**PASSAGE GIVEN:**
***
The files themselves use the reparse point mechanism first introduced in Windows 2000. During that first sync, stub files ("reparse points") are created to mimic the directory structure stored on SkyDrive. Any operation on these files is intercepted automatically, allowing SkyDrive to download the file on-demand.

The use of this (rather low-level) mechanism makes SkyDrive in Windows 8.1 very transparent. Virtually any application should work correctly, with only a download delay disclosing that a file isn't stored locally. Even the command-line can work with SkyDrive files. The system should even work correctly with backup applications. Backup software should understand reparse points and treat them specially, so backing up your SkyDrive folder shouldn't cause the entire thing to be downloaded.

At the command-line, the reparse points are normally hidden. If you display them, their sizes are shown with brackets around them, to denote that they're not actually taking up that much space.
Enlarge / At the command-line, the reparse points are normally hidden. If you display them, their sizes are shown with brackets around them, to denote that they're not actually taking up that much space.

As a result, you can have tens or hundreds of gigabytes of files stored on a server, while still retaining pseudo-instant access. There's no long sync process.
***
**STORED DATA:**
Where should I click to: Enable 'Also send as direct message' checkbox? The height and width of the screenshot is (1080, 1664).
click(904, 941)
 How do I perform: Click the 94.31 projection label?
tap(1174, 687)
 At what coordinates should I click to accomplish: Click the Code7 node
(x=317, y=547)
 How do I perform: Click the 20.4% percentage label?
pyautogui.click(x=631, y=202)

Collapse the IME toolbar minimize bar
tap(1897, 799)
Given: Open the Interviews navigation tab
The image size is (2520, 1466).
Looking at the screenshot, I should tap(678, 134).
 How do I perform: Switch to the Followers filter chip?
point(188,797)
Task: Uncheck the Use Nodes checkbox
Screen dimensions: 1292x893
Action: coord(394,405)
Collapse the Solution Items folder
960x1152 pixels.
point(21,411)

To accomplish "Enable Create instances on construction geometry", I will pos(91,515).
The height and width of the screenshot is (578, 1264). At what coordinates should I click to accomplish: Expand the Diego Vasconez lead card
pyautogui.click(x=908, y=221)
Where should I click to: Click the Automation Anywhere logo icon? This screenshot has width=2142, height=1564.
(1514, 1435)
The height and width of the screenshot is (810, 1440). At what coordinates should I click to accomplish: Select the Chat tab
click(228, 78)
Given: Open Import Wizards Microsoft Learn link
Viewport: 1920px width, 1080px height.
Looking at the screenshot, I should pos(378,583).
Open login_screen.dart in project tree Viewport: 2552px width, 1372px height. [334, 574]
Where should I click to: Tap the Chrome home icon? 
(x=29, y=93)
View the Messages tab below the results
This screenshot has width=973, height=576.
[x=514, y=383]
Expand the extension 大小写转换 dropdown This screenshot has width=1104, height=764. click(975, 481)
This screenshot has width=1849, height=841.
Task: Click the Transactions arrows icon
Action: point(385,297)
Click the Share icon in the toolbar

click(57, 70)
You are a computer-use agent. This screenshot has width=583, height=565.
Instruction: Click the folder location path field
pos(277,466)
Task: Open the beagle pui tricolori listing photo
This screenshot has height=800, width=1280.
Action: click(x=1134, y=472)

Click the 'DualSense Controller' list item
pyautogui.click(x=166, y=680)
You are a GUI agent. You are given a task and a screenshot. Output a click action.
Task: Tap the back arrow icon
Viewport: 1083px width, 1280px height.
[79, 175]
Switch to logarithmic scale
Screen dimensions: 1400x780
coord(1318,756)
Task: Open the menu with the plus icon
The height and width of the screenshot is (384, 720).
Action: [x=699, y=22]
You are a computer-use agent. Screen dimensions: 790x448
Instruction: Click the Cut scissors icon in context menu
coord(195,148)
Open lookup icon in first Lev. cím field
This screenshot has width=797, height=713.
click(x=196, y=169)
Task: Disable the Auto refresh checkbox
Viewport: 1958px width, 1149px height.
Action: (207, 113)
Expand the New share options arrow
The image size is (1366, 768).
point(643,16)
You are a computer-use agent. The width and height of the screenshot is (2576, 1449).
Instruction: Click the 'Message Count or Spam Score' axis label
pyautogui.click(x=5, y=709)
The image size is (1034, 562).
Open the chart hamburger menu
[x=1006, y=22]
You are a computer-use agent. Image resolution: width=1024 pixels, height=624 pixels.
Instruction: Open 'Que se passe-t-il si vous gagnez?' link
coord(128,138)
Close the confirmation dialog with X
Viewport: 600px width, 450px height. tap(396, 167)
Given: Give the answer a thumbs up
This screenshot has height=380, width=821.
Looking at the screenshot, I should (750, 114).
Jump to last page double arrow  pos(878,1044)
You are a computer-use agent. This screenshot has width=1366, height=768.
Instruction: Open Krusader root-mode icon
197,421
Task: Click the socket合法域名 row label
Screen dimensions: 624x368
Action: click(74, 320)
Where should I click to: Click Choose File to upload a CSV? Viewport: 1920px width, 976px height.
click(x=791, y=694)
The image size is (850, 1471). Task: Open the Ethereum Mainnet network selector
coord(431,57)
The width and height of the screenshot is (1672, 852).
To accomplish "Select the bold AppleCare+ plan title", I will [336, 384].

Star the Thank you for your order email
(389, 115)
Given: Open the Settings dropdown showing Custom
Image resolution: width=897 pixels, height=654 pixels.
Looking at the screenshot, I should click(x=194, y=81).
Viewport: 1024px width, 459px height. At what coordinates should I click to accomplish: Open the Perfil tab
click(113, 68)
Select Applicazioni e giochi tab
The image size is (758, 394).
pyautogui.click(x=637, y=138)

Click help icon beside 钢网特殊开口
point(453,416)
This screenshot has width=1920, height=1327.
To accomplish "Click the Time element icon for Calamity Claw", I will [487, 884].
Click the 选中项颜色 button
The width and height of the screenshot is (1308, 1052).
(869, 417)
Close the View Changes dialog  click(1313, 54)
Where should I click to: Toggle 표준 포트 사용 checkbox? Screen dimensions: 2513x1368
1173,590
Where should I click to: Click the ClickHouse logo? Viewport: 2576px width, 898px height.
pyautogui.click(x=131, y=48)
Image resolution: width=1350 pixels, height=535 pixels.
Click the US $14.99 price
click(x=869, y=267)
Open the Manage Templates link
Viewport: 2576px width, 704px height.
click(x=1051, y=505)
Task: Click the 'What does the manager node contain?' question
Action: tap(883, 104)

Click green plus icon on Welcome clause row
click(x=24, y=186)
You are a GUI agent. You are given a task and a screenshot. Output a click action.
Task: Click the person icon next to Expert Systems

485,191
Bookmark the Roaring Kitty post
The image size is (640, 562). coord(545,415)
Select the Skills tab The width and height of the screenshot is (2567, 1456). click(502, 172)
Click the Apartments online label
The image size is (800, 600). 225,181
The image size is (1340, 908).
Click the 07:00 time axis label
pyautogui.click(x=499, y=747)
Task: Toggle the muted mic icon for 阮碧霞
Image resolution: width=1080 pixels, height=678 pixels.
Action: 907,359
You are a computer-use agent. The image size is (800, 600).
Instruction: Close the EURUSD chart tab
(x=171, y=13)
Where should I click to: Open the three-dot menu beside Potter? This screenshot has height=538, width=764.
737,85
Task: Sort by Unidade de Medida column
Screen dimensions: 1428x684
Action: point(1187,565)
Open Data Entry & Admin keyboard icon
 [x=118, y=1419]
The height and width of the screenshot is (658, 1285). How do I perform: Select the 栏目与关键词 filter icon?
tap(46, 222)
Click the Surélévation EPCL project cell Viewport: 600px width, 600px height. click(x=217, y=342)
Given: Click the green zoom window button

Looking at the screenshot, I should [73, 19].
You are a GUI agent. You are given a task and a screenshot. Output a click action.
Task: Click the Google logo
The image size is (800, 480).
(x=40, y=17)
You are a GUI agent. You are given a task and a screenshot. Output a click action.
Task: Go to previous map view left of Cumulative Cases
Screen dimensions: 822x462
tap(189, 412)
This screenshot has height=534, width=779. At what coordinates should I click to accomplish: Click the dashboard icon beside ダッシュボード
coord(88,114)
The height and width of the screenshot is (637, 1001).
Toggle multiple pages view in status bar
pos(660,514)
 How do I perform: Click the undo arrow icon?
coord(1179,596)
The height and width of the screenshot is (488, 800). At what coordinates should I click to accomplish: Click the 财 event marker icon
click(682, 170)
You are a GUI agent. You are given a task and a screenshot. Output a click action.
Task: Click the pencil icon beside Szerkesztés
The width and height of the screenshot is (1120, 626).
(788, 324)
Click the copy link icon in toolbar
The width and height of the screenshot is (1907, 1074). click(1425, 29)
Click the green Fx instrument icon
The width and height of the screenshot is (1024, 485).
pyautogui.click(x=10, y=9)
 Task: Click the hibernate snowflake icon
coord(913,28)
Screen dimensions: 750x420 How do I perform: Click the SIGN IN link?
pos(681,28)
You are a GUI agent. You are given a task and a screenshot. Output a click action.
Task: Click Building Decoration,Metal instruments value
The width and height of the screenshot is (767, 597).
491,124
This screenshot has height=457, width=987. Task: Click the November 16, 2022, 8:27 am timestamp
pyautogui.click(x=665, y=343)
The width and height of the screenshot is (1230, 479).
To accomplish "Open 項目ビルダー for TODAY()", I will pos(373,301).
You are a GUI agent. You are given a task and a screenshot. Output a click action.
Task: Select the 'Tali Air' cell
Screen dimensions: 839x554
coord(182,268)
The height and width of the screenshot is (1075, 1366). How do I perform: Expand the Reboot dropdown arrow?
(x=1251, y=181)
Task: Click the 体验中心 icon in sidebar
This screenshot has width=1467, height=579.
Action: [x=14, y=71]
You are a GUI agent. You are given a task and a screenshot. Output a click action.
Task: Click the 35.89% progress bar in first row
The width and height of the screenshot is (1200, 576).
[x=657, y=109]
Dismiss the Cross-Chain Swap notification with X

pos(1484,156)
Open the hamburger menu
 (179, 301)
***
**TASK LIST:**
(A) Decide whether each statement agrees with the SkyDrive passage above, answering yes or no and quoting the words of the passage that settle it: (i) The reparse point mechanism was first introduced in Windows 8.1. (ii) Backing up the SkyDrive folder should not cause all of it to be downloaded. (iii) At the command line, the sizes of reparse points are shown with brackets around them.
(B) Carry on the passage about SkyDrive in Windows 8.1, picking up after its final sentence.

**OUTPUTS BY TASK:**
(A)
(i) No: "the reparse point mechanism first introduced in Windows 2000"
(ii) Yes: "backing up your SkyDrive folder shouldn't cause the entire thing to be downloaded"
(iii) Yes: "their sizes are shown with brackets around them"

(B)
The system still has a few areas where I think it could be improved. It would be nice to be able to set some kind of overall limit on how much disk space SkyDrive can use; on a small tablet (say, 32 or even 64 GB), I'd like to be able to say, "You can use up to 4 GB for offline storage" and have the software automatically remove local copies of files that I haven't used for a while.

There's also an odd asymmetry with SkyDrive Pro, the similar cloud storage feature that's part of Office 365. SkyDrive Pro shares a name, but appears to share none of the functionality. The magic, transparent access of online files is only found in the regular SkyDrive brand.

In Windows 8.1, SkyDrive becomes an elegant, easy to use cloud storage solution. The free storage alone makes it compelling; the deep integration into the operating system makes it better than its competitors.